Reunión de urgencia y conferencia reciclada. El gobierno busca contener el “Adornigate”

Mientras el gobierno intenta ordenar su interna en una reunión clave de la mesa política, Manuel Adorni prepara una nueva conferencia de prensa atravesada por las denuncias sobre sobresueldos y el crecimiento de su patrimonio. En plena crisis, la Casa Rosada busca contener un escándalo que ya golpea el corazón del relato “anticasta” de Javier Milei.

El escándalo en un callejón

La crisis política que atraviesa el gobierno de Javier Milei sumará este martes un nuevo capítulo con la reunión de la mesa política oficialista, convocada en medio del escándalo por las denuncias sobre presuntos sobresueldos, movimientos financieros sospechosos y el crecimiento patrimonial de Manuel Adorni. Mientras el Ejecutivo intenta ordenar una interna cada vez más visible, el vocero presidencial volvería a encabezar una conferencia de prensa para intentar recuperar la iniciativa política tras el traspié de la semana pasada.

La escena expone el momento defensivo que atraviesa la Casa Rosada. Lejos de poder instalar la agenda económica o mostrar fortaleza política, el oficialismo quedó atrapado en las preguntas sobre corrupción, privilegios y manejo discrecional de fondos. La incomodidad del propio Adorni, de Luis Caputo y de otros funcionarios al ser consultados por los supuestos sobresueldos terminó amplificando un escándalo que el Gobierno no logra cerrar.
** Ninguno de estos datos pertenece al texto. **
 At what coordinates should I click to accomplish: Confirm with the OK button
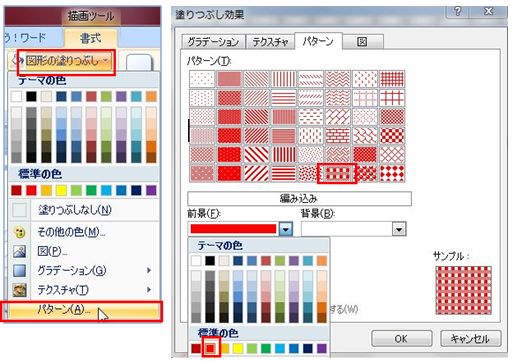point(401,339)
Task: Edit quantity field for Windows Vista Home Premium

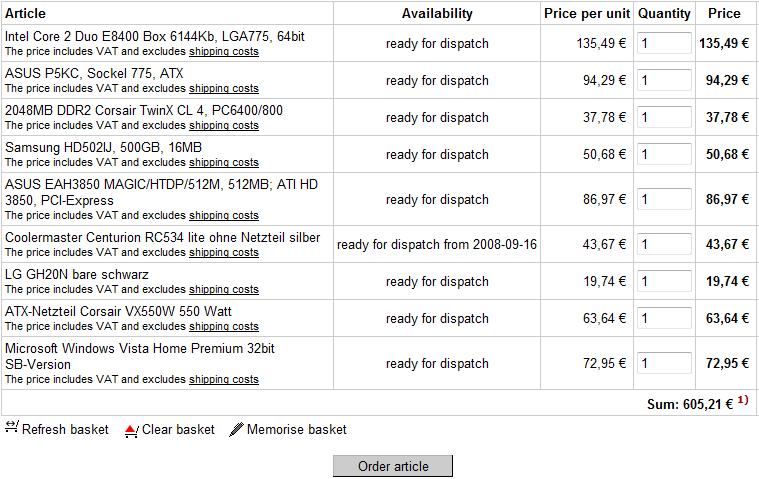Action: [664, 363]
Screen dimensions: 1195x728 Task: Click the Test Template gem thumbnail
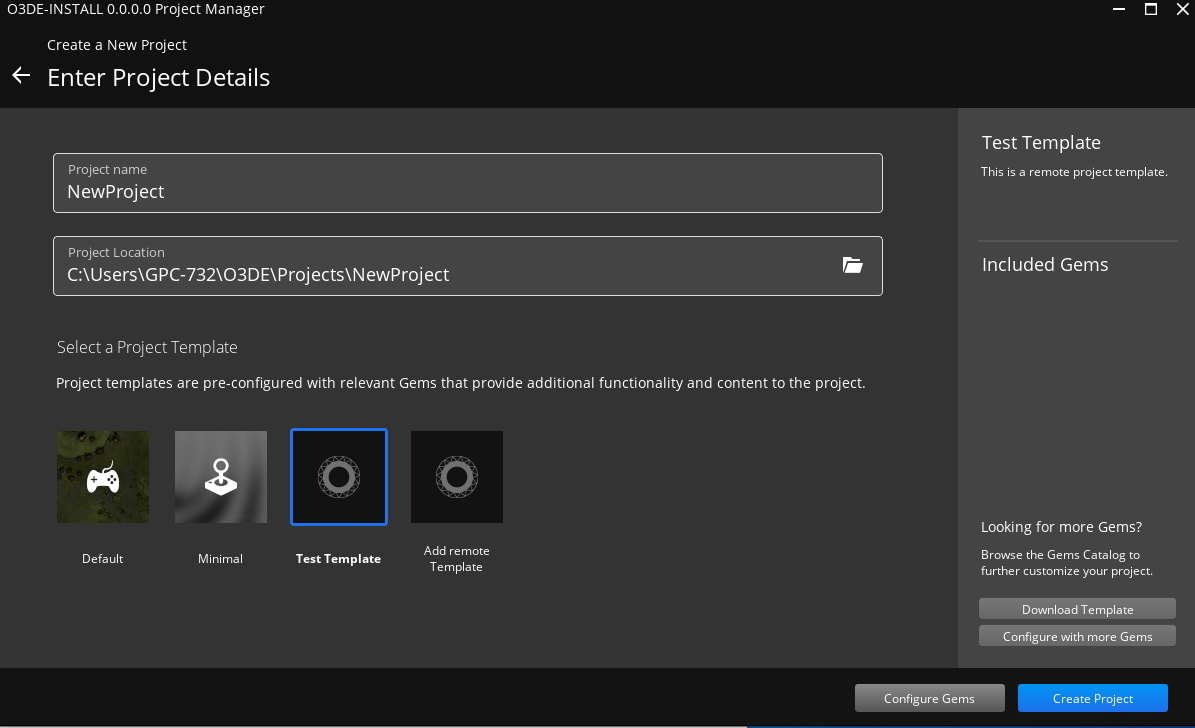338,477
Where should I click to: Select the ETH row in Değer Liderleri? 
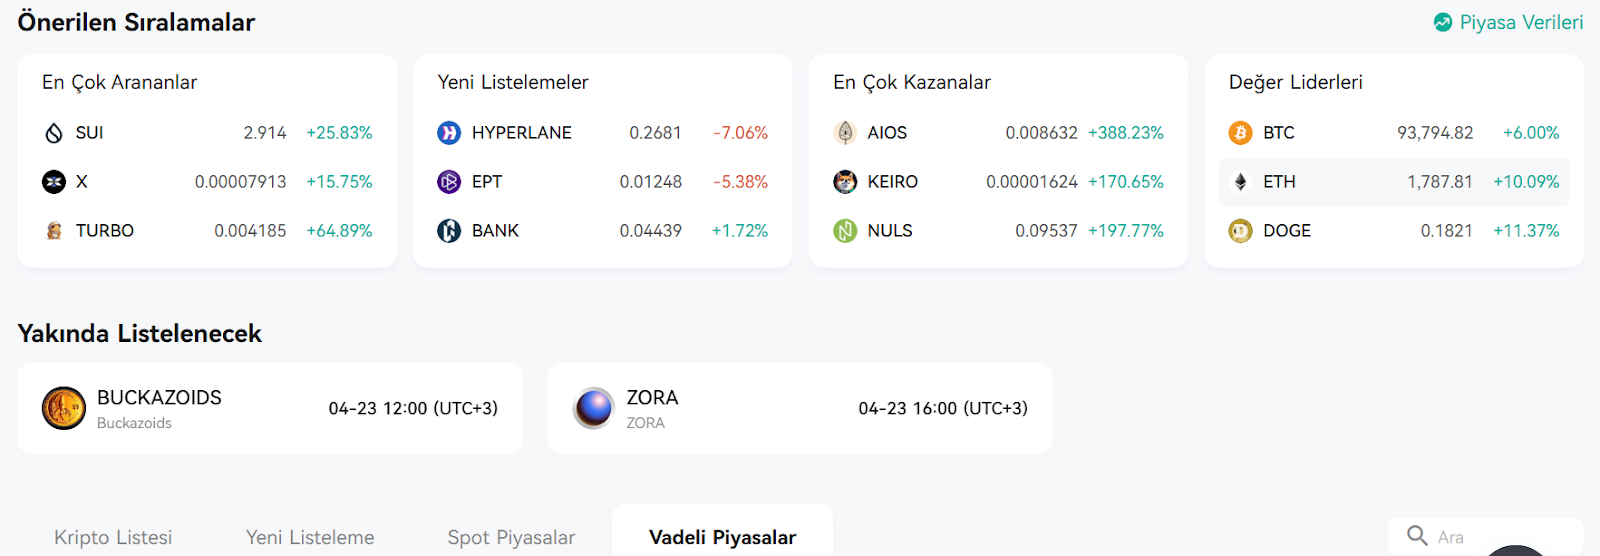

Según trascendió, la reunión de la mesa política se realizará sin la presencia de Milei, otro dato que alimenta las versiones de tensiones internas y aislamiento presidencial. Mientras tanto, el círculo más cercano al mandatario apuesta a blindar a Adorni, pese al deterioro de su imagen pública y al avance de investigaciones judiciales sobre su patrimonio y presuntas operaciones vinculadas a criptomonedas.

La estrategia oficial parece repetirse: más conferencias, menos explicaciones. En sus últimas apariciones públicas, Adorni evitó responder de manera concreta sobre el origen de los fondos con los que habría realizado compras inmobiliarias y reformas millonarias. Incluso llegó a justificar parte de su situación patrimonial con frases que generaron todavía más rechazo social.

El problema para el Gobierno es que el llamado “Adornigate” ya dejó de ser un caso aislado. Las sospechas sobre sobresueldos, contratos opacos y enriquecimiento acelerado empiezan a golpear el corazón del discurso libertario contra “la casta”. La narrativa anticorrupción que Milei utilizó para llegar al poder hoy se enfrenta a denuncias que involucran a sus propios funcionarios y que muestran prácticas históricas del poder político y empresarial argentino.

Mientras el Gobierno aplica un ajuste brutal sobre jubilados, trabajadores estatales, universidades y hospitales públicos, altos funcionarios aparecen vinculados a gastos de lujo, propiedades y posibles mecanismos de financiamiento irregular. La contradicción empieza a erosionar incluso a aliados circunstanciales del oficialismo, que observan con preocupación el costo político del escándalo.